Kelake,
In response to your post, many Asian scientists apparently claim that it is acceptable for them to plagiarize because they know the science but just can’t express it clearly in English which puts them at a disadvantage and besides, in Asian culture ideas do not belong to an individual but should be shared by the group. . . which I think is a bunch of hooey. If you take someone’s words use quotes and give credit. But, here’s what others say. . .
The candidate in line to become the president of National Chunghsing University, Peng Tso-kwei . . . More than 80 percent of Peng’s book is allegedly copied from the tome Agricultural Product Prices by Professors William Tomek and Kenneth Robinson, published by Cornell University Press. . . [in addition] a piece in a journal written by Peng . . . which had won an award in 1990 from the National Science Council. . . over 70 percent of the content was found to be similar in its content a book titled The Farm-Retail Price Spread in a Competitive Food Industry by Bruce Gardner, a professor of agricultural and resource economics in the US. . . Both Cornell University Press and Bruce Gardner issued a strongly worded letter last week criticizing Peng’s behavior. . .

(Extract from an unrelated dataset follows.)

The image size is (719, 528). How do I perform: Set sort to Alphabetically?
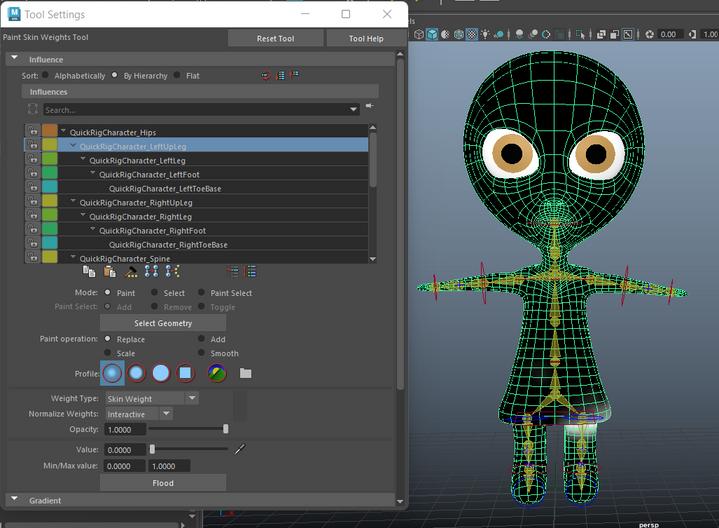point(45,75)
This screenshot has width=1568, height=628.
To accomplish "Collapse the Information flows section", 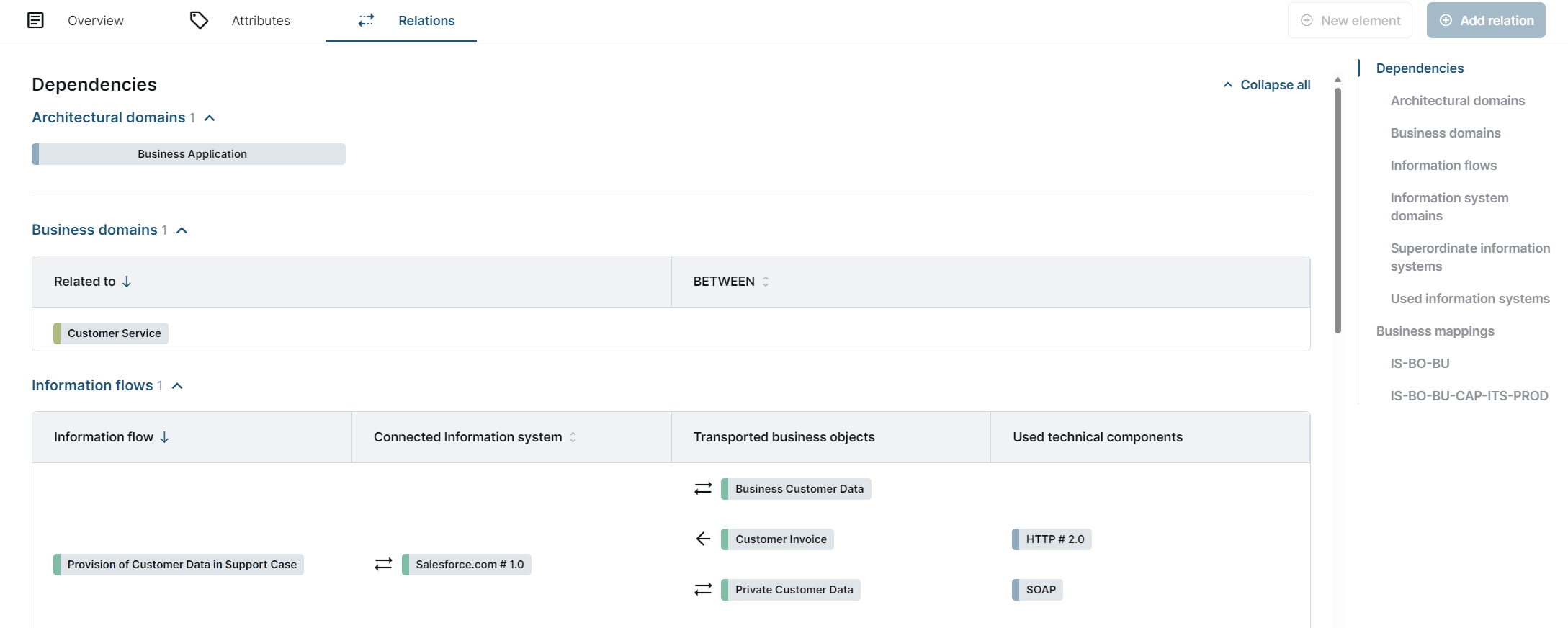I will (178, 386).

taipeitimes.com/chnews/2000/09/2 … 0000054510
The journal Science recently published “Scientific Misconduct: Chinese Researchers Debate Rash of Plagiarism Cases” (Xiguang & Lei, 1996). . . The authors of the Science article described three cases of plagiarism that had come to light in China since 1993. . .
Of the three cases of plagiarism reported in the Science article . . . two concerned the wholesale appropriation of manuscripts. In one, a Chinese physicist sent an entire article that had been published by a Turkish scientist and an Italian scientist in an Italian journal to a Swiss journal, under his name. In the other, a Chinese physicist copied six papers written and published by a Chinese physicist in a different university in China, and submitted them to a U.S. journal under his own name. . . Pan Aihua, the Chinese principal author in the third case . . . was from Peking University. Like many international students in U.S. classes, he defended the copying of short sections of text from an author’s published research in genetics in another journal, saying that it had been due to his lack of English proficiency, not to a lack of ethics. . .
But the case of Pan Aihua brought different responses. Typical is this one from a Chinese chemist:
In developing countries, such as China and India, basic researchers encounter more difficulties than those in developed countries. Because of the shortage of funds they cannot buy many modern instruments and must work harder. Many scientists are not good at English. In order to publish their articles in foreign journals they have to translate their journals from Chinese to English. So they usually borrow some words from foreign articles. I don’t know if this is a kind of plagiarism.
A Taiwanese computer scientist wrote:
Most of important science researchers in Taiwan are trained in the western countries, especially, in the United States. As a consequence, the contribution of a research paper is judged by whether the paper can be published in journals of the Western countries, especially, in those of the United States. This criterion is very unfair for locally trained researchers. After working hard in research, locally trained researchers with poor English writing skill still need to struggle very hard for translating their research findings into English. It is even more disappointing when their papers are probably rejected simply because of writing problems. As a result, imitating the “sentence structures” from well-written papers seems a good way to escape from the writing problems.